Изменить размер шрифта - +
Прежде, в оные времена, когда у многих сотрудников хромала грамота, в институте была учреждена должность редактора — для подправки бумаг, выходящих из института. Другие же говорили, что должность специально учредили для непутёвой дочки какого-то важного человека из правительства. Однако толком объяснить эту должность никто не может. Одно тут знает каждый: всякая важная бумага не минует этого кабинета. «А-ба-ши Киркли!» — хохотал он на даче до упаду, до слёз. Вот и досмеялся!

Мама Бэб не ставила резолюций и подписей — слов никаких не тратила, — обыкновенно принимала бумагу и, не взглянув на неё, клала или на правый угол стола, или на левый.
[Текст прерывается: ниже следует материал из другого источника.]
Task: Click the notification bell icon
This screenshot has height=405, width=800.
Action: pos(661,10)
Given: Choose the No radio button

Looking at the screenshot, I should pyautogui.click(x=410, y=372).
На левую часть стола — со стороны двери — укладывается большинство бумаг, они затем перекочевывают в стеллажи и лежат там плотными пачками без движения, покрываясь пылью. Иные пачки пожелтели, подёрнулись не пылью, а каким-то седым слоем — умершие надежды, придушенные на корню мечты. Институтские острословы втихомолку, в тряпочку, конечно, подтрунивают над Мамой Бэб, называют её Бермудским треугольником. Но это тихо, настолько тихо, что редкий слышит такое суждение. Петя Редькин, будучи сильно навеселе, заверял товарищей, что Мама Бэб не знает грамоты — совсем не знает! — и что бумаги берёт на ощупь; каким-то особым чутьём слышит милых и постылых. Милым даёт ход, постылых — на стеллажи. Несерьёзный человек этот Редькин! Как он только в институт попал.

В кабинет вошли тихо и, может быть, потому остались в первую минуту незамеченными. Если Дажин, приветствуя вошедшего, говорит: «А-а… Заходите, любезный, заходите, Чтой-то я вас давненько не вижу, всё прячетесь от меня…», то Мама Бэб голову к вошедшему повернет не сразу, а, повернув, скажет: «Вы ко мне, надеюсь?..»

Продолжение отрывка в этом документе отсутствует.